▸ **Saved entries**

*** Begin section ***

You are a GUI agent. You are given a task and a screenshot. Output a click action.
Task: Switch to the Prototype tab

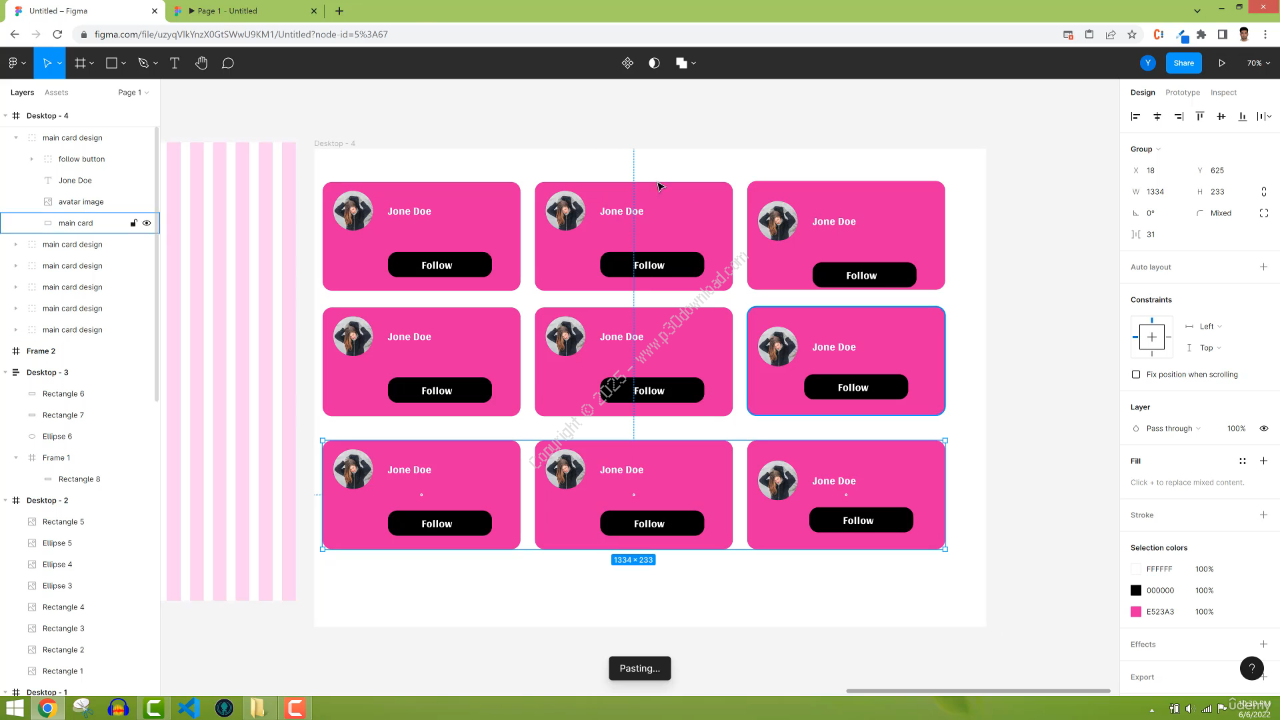(x=1182, y=92)
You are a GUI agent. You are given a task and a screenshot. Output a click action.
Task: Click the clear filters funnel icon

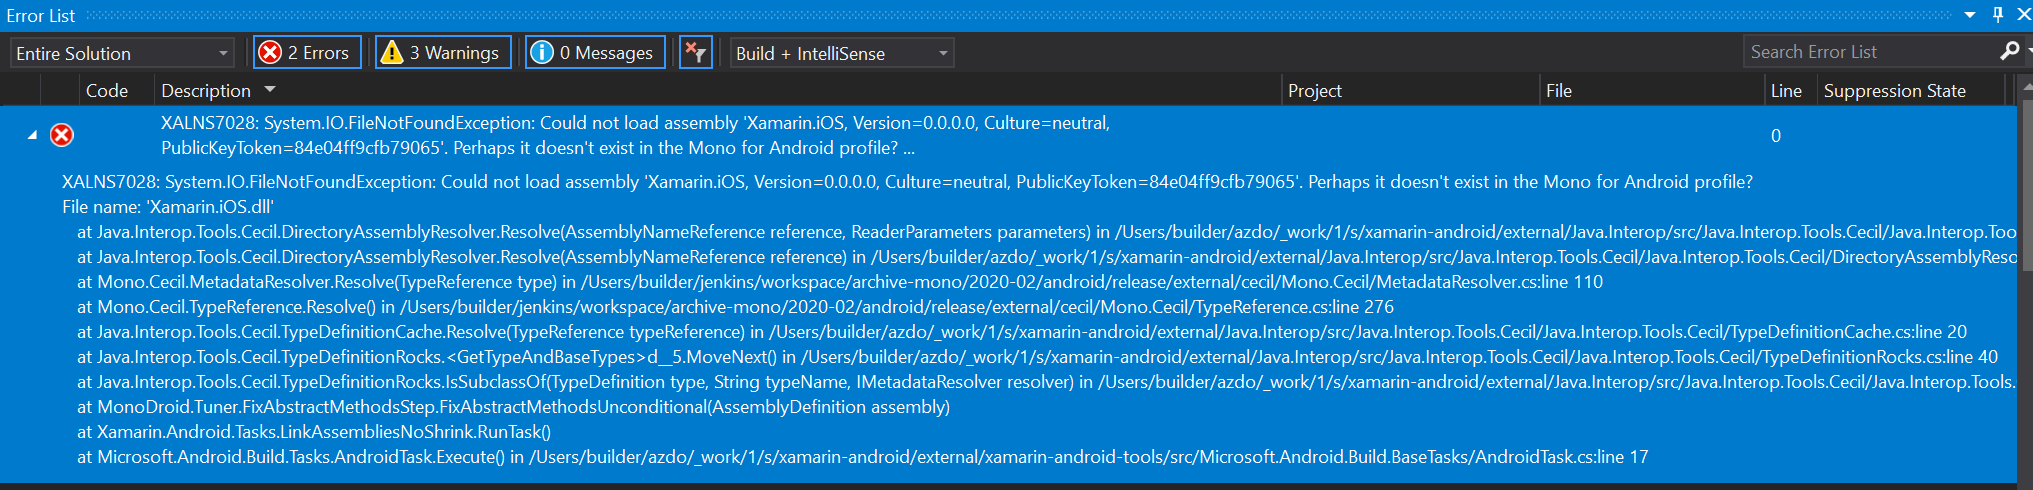(695, 53)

*** End section ***

▸ **THE PROBLEM**
The data must be repeated exactly. Any pictures in it are to be left out.

▸ **ANSWER FOR THE TASK**
You are a GUI agent. You are given a task and a screenshot. Output a click action.
Task: Switch to the Prototype tab

(x=1182, y=92)
You are a GUI agent. You are given a task and a screenshot. Output a click action.
Task: Click the clear filters funnel icon

(695, 53)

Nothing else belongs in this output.